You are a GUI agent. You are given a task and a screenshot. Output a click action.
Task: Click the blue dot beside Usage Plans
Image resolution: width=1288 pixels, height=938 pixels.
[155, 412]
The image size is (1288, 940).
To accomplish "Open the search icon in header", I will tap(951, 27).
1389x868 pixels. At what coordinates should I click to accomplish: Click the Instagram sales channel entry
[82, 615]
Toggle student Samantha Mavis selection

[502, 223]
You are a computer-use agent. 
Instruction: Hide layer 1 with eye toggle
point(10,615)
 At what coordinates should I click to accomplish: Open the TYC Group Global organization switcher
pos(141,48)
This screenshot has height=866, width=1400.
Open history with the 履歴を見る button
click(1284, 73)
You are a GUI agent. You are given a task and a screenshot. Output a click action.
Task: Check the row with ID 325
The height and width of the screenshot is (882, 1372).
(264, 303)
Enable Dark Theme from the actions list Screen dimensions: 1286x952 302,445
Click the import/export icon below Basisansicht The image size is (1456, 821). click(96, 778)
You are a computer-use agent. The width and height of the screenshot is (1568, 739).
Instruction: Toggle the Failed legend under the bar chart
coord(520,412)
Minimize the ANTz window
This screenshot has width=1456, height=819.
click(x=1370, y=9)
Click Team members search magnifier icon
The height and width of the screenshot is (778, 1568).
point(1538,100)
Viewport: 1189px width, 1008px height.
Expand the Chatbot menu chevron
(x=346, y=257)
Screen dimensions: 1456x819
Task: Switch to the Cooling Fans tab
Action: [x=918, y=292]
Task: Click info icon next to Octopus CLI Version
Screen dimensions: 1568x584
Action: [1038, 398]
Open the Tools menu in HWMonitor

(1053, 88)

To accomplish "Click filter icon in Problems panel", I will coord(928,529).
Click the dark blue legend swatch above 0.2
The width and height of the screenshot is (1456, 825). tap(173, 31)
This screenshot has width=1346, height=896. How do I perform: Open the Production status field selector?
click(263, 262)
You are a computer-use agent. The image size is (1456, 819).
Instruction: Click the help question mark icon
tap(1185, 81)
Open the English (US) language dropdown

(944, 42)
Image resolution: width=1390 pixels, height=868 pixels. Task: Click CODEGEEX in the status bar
----
• EXERCISE
Scan the records for the word "will". Copy each line where it turns up.

• THE ANSWER
To accomplish "Open the search icon in header", I will tap(951, 27).
To accomplish "Click filter icon in Problems panel", I will coord(928,529).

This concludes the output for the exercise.